# A few garden photos



## Heather (Aug 19, 2007)

Rudebeckia (I don't know how to spell that)






A Liatris species - I think it is the Northern Blazing Star, or scariosa. The butterflies go CRAZY insane for it. We have had people buying these at the garden and they've had a hard time getting them into the car without a monarch attached! 

I like the fuzziness of the photo, actually. 





A lazy cat I happen to consider my baby.


----------



## NYEric (Aug 20, 2007)

Looks like you too! oke:


----------



## Heather (Aug 20, 2007)

hehe, yep, she's another bitchy red head in the family.


----------



## TheLorax (Aug 22, 2007)

Your first photo is maybe Rudbeckia fulgida.
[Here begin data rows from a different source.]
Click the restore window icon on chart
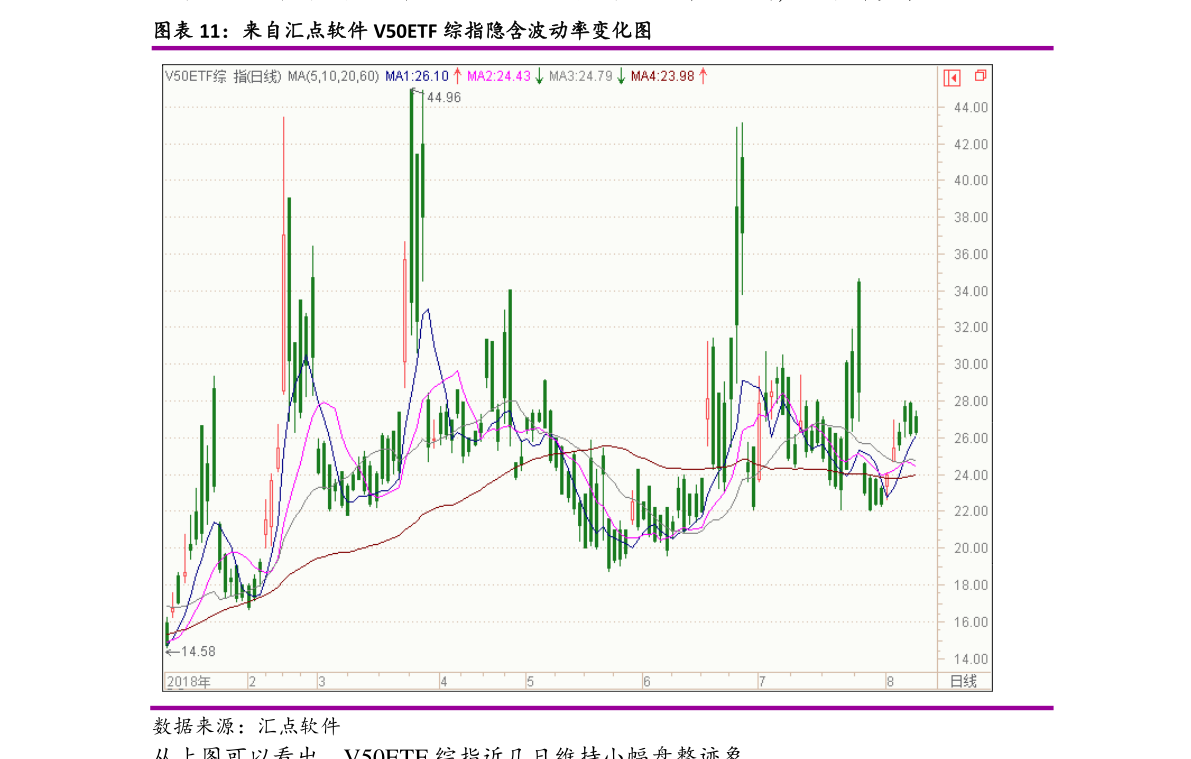Image resolution: width=1191 pixels, height=759 pixels. [980, 76]
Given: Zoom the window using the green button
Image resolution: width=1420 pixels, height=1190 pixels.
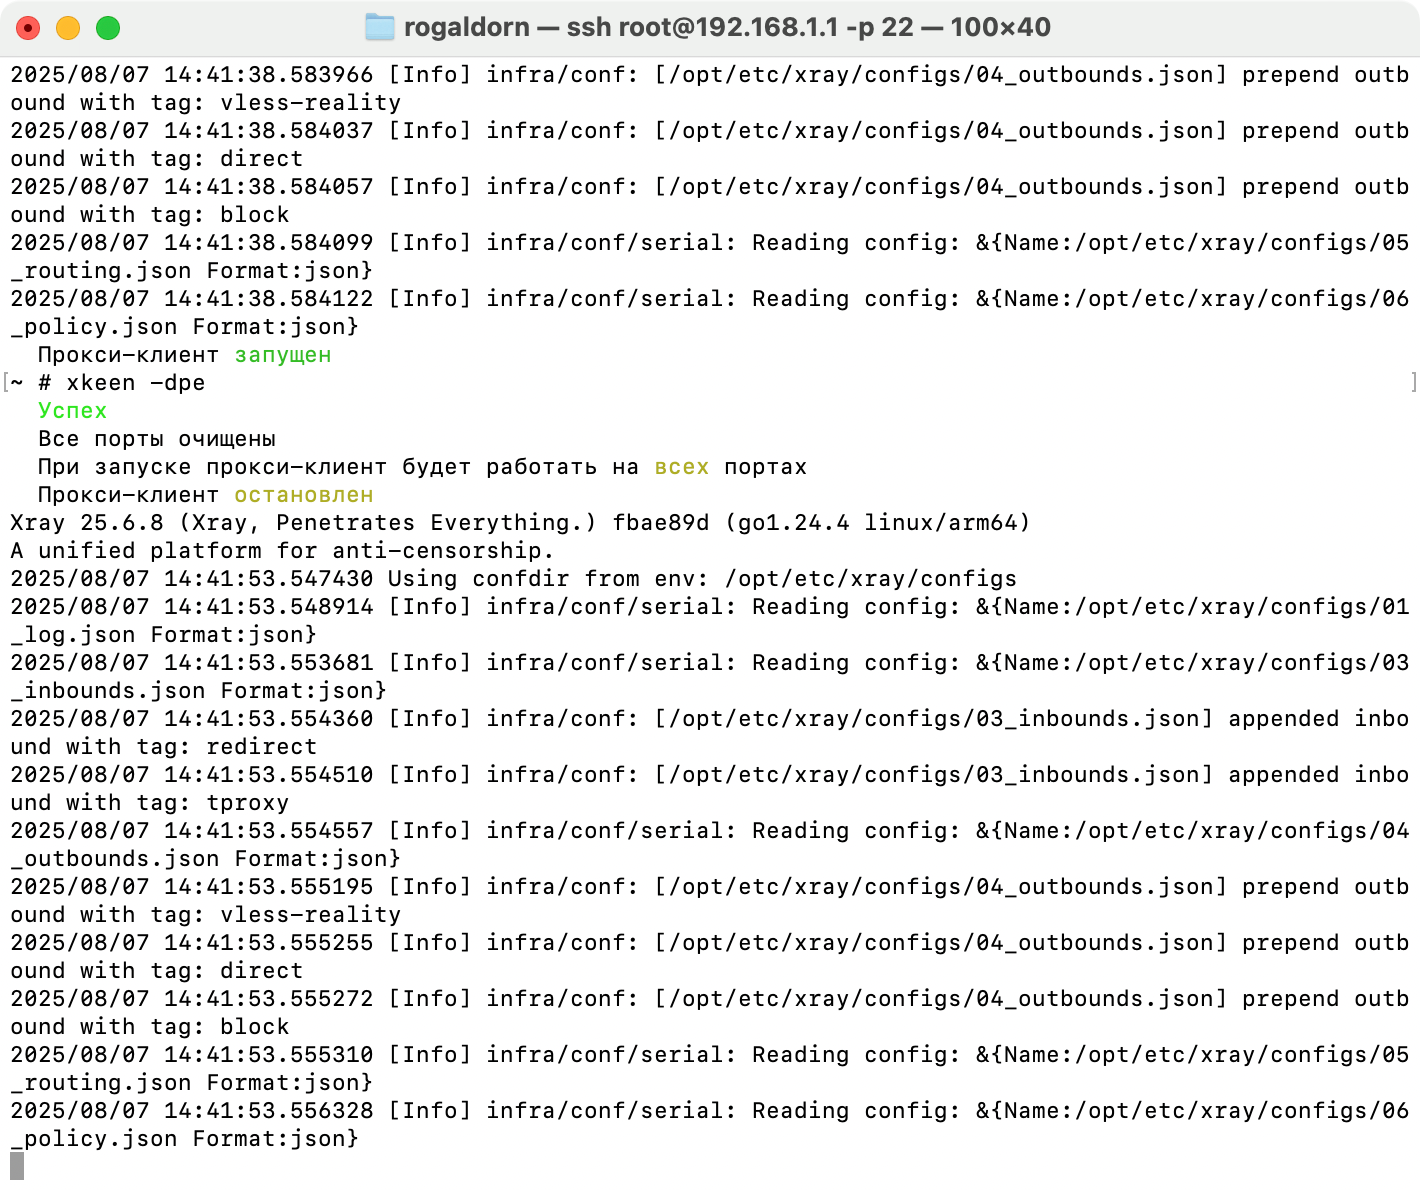Looking at the screenshot, I should tap(108, 28).
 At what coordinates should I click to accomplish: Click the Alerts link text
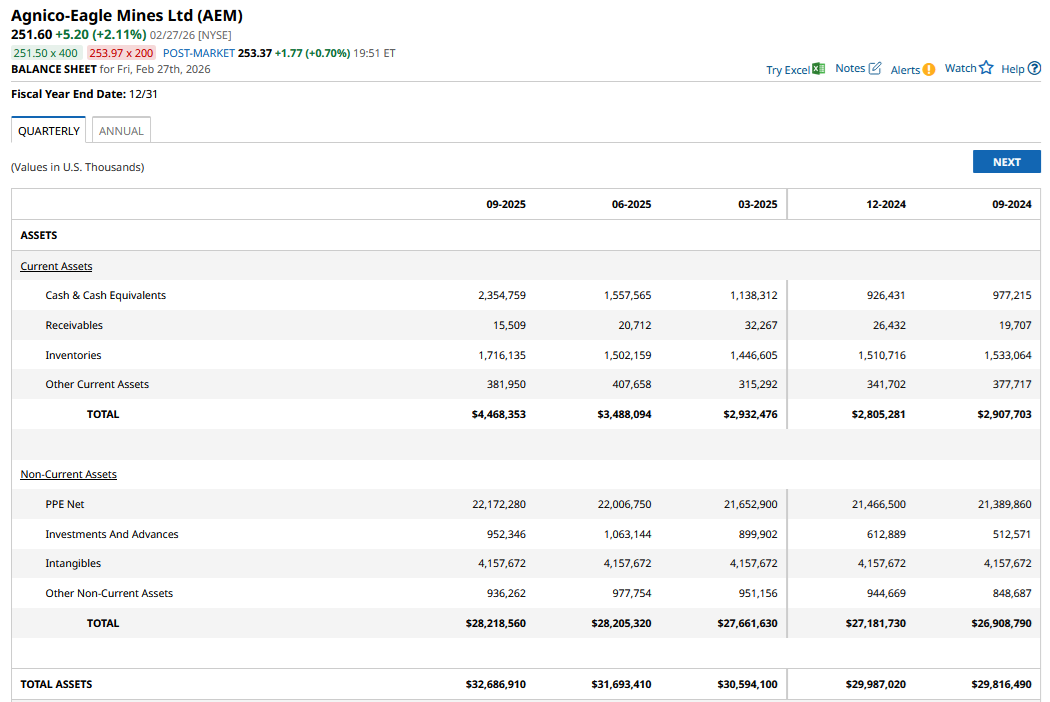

There are quite a few Rudbeckia out there and your leaves are hard to see but that might be it. Wonderful plant. Your second photo looks and awful lot like Symphyotrichum. Maybe Symphyotrichum novae-angliae? If it is New England Aster, it's a great nectar source for migrating monarchs because it flowers late in the season. Liatris is a great nectar source at this time of year too. The last photo I know well. I have quite a few of those myself and they all seem to pose the same. Heather, it looks as if you have absolutely beautiful and inviting gardens to me and I see that pond with the water lilies in the back ground. Water is wonderful.


----------



## Heather (Aug 22, 2007)

Lauren - those are garden photos of where I work. www.newenglandwild.org

It is a beautiful place, but not my own private gardens.


----------



## TheLorax (Aug 22, 2007)

Don't we all wish we had gardens like the New England Wild Flower Society? I've never been there before but that's on my list of things to do some day. Isn't William Cullina associated with your organization some how? I know people who rave about your nursery and rightfully so based on the inventories I've seen. I've had my eye out for a 'Forest Pansy' around here for a while. The nurseries around me sell garbage plants (Calleryana Pear, Burning Bush, Barberry, etc.) for the most part. Not one really good herbaceous or woody plant nursery within 100 miles. You are very lucky to work there.


----------